China's Communist Party leaders have opened a key annual meeting likely to focus on shoring up the party's rule.
In a speech before the talks, Mr Hu ruled out Western-style political reform
Leaders want to improve the party's accountability and transparency, as well as tackle the mounting corruption undermining its credibility.
The four-day annual meeting is taking place amid speculation about a power struggle between President Hu Jintao and his predecessor, Jiang Zemin.
Mr Jiang is said to be being pressed to resign his last post, as military head.
The 198 members of the Communist Party's influential Central Committee met at top Beijing hotel on Thursday to begin their annual talks.

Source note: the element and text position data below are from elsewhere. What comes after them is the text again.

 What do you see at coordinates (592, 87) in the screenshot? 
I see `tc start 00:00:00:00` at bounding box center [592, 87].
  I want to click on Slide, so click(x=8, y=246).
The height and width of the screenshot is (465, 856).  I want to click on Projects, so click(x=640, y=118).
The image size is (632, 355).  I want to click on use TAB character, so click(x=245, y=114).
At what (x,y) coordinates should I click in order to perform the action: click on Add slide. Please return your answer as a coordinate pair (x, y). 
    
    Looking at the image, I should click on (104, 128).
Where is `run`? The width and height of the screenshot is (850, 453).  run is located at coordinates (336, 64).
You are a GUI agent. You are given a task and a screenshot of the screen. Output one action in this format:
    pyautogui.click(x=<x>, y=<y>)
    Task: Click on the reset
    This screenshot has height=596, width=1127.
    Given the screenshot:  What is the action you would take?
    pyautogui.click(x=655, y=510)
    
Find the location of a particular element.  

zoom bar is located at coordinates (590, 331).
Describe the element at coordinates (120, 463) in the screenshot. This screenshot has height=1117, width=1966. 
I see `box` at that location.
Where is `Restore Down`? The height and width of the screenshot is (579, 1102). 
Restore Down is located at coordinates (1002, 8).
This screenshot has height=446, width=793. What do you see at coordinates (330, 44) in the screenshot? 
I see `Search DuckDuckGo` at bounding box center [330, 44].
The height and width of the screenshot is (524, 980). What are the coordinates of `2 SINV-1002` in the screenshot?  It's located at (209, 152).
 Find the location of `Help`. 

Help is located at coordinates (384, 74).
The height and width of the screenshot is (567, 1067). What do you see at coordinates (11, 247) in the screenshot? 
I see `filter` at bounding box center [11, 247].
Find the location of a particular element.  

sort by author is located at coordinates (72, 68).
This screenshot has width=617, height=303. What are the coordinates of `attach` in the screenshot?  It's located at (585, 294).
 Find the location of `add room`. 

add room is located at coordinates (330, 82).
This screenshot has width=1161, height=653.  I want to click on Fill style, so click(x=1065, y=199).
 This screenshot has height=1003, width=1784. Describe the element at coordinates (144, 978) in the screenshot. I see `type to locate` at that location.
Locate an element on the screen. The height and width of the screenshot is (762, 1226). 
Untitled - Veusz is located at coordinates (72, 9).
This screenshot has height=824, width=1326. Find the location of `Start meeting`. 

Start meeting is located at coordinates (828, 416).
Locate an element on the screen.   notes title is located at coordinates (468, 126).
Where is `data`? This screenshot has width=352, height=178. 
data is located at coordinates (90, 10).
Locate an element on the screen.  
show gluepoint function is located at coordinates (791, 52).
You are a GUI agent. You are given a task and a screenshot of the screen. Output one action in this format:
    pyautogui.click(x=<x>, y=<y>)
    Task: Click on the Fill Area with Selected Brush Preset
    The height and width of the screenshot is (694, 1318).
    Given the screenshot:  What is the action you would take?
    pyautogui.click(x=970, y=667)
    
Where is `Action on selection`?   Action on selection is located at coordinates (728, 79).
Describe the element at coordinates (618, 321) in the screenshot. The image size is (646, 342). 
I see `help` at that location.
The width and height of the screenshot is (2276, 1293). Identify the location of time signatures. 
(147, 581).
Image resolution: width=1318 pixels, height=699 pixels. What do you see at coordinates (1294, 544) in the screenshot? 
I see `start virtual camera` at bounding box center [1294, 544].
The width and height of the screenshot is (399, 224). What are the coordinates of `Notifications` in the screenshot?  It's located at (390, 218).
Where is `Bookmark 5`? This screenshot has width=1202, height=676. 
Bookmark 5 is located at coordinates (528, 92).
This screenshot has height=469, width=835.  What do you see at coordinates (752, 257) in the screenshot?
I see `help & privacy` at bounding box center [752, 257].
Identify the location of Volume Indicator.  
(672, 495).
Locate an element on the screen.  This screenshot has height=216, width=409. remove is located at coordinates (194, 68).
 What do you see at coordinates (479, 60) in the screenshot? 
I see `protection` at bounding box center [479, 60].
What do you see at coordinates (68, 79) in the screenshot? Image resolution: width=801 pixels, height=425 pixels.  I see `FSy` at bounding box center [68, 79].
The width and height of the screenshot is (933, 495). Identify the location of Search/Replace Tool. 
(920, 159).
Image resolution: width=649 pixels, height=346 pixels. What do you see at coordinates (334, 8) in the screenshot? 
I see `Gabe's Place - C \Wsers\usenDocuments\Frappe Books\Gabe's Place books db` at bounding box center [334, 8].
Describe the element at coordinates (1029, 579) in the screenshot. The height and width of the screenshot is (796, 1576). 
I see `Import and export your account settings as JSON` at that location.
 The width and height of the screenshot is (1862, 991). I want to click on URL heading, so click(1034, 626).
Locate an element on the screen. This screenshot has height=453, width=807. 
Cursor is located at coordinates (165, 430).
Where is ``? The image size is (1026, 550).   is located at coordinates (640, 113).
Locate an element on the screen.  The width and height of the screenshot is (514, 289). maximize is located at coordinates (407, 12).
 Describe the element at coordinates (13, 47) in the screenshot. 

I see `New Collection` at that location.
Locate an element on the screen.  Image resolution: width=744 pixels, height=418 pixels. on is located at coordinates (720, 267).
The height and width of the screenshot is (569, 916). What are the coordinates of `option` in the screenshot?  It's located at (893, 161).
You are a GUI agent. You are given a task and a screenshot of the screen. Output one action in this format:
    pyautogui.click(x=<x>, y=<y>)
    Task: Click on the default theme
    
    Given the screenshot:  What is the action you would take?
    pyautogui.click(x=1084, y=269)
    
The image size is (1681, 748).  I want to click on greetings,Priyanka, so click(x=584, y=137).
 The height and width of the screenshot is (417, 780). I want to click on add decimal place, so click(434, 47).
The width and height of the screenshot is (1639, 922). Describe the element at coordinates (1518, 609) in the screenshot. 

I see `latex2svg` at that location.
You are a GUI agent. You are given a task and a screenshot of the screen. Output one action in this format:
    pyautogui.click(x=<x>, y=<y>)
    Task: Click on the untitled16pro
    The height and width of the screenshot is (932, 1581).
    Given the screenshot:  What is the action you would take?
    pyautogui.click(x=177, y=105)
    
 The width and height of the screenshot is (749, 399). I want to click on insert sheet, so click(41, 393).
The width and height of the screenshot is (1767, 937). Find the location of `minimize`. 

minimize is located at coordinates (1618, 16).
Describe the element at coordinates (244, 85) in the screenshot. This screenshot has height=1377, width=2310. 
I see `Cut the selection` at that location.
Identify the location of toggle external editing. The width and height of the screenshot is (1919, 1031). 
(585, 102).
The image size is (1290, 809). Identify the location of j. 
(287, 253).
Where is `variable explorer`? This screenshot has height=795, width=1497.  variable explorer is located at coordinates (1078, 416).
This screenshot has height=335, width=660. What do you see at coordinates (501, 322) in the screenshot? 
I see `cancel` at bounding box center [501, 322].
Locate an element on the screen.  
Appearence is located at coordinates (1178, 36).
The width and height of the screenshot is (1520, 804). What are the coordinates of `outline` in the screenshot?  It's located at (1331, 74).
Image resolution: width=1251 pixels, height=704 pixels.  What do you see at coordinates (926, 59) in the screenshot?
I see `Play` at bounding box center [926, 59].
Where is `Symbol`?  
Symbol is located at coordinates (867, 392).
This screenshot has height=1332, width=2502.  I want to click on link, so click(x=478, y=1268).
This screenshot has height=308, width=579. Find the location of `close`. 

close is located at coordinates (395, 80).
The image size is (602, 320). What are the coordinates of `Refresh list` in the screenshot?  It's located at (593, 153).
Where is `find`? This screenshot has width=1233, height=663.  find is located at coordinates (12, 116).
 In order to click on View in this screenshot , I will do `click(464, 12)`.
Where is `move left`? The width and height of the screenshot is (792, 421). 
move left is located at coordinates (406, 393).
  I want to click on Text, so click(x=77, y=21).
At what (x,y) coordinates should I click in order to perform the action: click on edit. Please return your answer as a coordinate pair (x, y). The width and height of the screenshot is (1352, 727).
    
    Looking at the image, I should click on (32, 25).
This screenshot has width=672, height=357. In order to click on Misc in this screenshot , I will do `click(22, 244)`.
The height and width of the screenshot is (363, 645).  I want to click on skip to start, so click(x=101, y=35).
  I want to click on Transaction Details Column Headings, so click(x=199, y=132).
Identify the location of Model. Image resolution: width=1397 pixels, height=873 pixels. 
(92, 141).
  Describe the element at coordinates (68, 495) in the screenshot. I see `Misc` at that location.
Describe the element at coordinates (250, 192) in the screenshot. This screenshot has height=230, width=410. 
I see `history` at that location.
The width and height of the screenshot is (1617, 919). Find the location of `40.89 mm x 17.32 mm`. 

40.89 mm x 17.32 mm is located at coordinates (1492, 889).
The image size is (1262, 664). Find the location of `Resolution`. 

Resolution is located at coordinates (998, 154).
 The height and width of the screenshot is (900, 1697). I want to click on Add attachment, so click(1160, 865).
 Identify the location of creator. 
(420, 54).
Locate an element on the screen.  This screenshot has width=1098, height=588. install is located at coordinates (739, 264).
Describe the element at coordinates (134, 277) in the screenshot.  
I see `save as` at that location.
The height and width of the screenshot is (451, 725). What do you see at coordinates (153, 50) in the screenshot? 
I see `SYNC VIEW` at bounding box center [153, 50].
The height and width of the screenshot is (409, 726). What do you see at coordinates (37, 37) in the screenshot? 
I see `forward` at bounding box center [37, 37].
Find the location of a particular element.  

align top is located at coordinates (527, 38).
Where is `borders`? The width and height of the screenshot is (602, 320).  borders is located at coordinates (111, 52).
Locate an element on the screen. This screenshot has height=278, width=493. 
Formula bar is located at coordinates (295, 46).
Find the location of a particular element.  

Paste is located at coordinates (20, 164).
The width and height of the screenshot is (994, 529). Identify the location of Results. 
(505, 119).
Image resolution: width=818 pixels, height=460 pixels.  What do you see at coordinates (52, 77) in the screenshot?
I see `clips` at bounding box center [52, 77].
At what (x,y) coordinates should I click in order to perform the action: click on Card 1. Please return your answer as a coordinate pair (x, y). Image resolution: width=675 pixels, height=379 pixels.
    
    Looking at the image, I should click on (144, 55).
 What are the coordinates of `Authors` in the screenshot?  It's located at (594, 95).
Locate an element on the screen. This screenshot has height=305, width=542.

The meeting is taking place behind closed doors, and details are not due to be released until after the final session on Sunday.
But correspondents say the main item on the agenda is likely to be improved party governance.
Mr Hu, in power since 2002, wants to ensure the party retains its legitimacy by making it more responsive to public needs and cracking down on corruption.
In a speech on Wednesday to mark the 50th anniversary of China's parliament, the National People's Congress, Mr Hu said that changes were needed.
Mr Hu has ruled out changes from a one-party system
"Exercising power without restriction or supervision is bound to result in power abuse and corruption," Mr Hu said in a 50-minute speech broadcast live on state television.
"We must improve and strengthen the supervisory work of the people's congresses, and increase the effectiveness of their
supervision," he said.
But he said that China would be led into a "blind alley" by copying Western political systems, and made clear that he wanted to maintain one-party rule.
Ahead of Thursday's meeting, police detained thousands of petitioners who had come to Beijing to voice their grievances about local court rulings.
The BBC's Louisa Lim in Beijing says the sheer numbers of people flooding to the capital with such complaints are an indication of the scale of the challenge facing China's leaders.
The annual meeting may principally focus on party rule and corruption, but beneath the surface rumours are circulating about an apparent power struggle between Mr Hu and his predecessor Jiang Zemin, now China's military chief.
Pressure has reportedly been placed on Mr Jiang to resign from his post, consolidating Mr Hu's position as China's paramount leader. But many analysts doubt he will give up his remaining post now.
The two men differ on issues including macro economic policy and how to slow down the overheated economy, our correspondent says.
But there is unlikely to be public disagreement because both men are keen to maintain stability and strengthen Communist Party rule.